● Task directions:
Swap every "Viewport" in the rows below for "Display", keeping everything else the same.

Data on locating visible targets:
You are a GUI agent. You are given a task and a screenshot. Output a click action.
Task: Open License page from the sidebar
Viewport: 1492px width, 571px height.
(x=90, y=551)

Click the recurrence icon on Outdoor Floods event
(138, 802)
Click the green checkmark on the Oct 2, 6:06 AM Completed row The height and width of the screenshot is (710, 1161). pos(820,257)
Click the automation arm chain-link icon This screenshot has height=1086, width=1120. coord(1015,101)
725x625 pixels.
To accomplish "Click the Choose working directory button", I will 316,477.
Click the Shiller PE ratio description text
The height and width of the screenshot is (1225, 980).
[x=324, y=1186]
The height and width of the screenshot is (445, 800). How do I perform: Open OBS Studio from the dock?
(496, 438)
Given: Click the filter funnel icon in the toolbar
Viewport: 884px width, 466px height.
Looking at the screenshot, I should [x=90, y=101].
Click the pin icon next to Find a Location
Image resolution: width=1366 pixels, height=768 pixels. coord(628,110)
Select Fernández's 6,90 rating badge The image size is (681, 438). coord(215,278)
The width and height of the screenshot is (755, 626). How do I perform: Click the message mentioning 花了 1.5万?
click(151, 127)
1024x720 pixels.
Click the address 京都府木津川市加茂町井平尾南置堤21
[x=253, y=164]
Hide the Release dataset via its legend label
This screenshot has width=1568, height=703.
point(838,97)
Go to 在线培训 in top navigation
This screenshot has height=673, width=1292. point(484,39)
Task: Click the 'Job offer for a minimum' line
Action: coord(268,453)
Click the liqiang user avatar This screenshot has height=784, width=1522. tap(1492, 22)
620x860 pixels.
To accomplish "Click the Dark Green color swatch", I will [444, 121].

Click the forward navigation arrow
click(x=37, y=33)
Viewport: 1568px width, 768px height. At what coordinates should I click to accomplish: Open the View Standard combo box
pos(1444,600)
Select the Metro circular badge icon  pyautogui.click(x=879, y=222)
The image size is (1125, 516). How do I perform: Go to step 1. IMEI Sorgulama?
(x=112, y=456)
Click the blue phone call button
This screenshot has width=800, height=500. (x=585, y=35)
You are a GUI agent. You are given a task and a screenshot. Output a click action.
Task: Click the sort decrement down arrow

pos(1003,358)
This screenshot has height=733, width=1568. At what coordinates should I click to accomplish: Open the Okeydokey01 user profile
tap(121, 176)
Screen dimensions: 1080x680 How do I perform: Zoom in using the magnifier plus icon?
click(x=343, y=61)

● Exercise response:
You are a GUI agent. You are given a task and a screenshot. Output a click action.
Task: Open License page from the sidebar
Display: 1492px width, 571px height.
(x=90, y=551)

Click the recurrence icon on Outdoor Floods event
(138, 802)
Click the green checkmark on the Oct 2, 6:06 AM Completed row The height and width of the screenshot is (710, 1161). pos(820,257)
Click the automation arm chain-link icon This screenshot has height=1086, width=1120. coord(1015,101)
725x625 pixels.
To accomplish "Click the Choose working directory button", I will 316,477.
Click the Shiller PE ratio description text
The height and width of the screenshot is (1225, 980).
[x=324, y=1186]
The height and width of the screenshot is (445, 800). How do I perform: Open OBS Studio from the dock?
(496, 438)
Given: Click the filter funnel icon in the toolbar
Display: 884px width, 466px height.
Looking at the screenshot, I should [x=90, y=101].
Click the pin icon next to Find a Location
Image resolution: width=1366 pixels, height=768 pixels. coord(628,110)
Select Fernández's 6,90 rating badge The image size is (681, 438). coord(215,278)
The width and height of the screenshot is (755, 626). How do I perform: Click the message mentioning 花了 1.5万?
click(151, 127)
1024x720 pixels.
Click the address 京都府木津川市加茂町井平尾南置堤21
[x=253, y=164]
Hide the Release dataset via its legend label
This screenshot has width=1568, height=703.
point(838,97)
Go to 在线培训 in top navigation
This screenshot has height=673, width=1292. point(484,39)
Task: Click the 'Job offer for a minimum' line
Action: coord(268,453)
Click the liqiang user avatar This screenshot has height=784, width=1522. tap(1492, 22)
620x860 pixels.
To accomplish "Click the Dark Green color swatch", I will [444, 121].

Click the forward navigation arrow
click(x=37, y=33)
Display: 1568px width, 768px height. At what coordinates should I click to accomplish: Open the View Standard combo box
pos(1444,600)
Select the Metro circular badge icon  pyautogui.click(x=879, y=222)
The image size is (1125, 516). How do I perform: Go to step 1. IMEI Sorgulama?
(x=112, y=456)
Click the blue phone call button
This screenshot has width=800, height=500. (x=585, y=35)
You are a GUI agent. You are given a task and a screenshot. Output a click action.
Task: Click the sort decrement down arrow

pos(1003,358)
This screenshot has height=733, width=1568. At what coordinates should I click to accomplish: Open the Okeydokey01 user profile
tap(121, 176)
Screen dimensions: 1080x680 How do I perform: Zoom in using the magnifier plus icon?
click(x=343, y=61)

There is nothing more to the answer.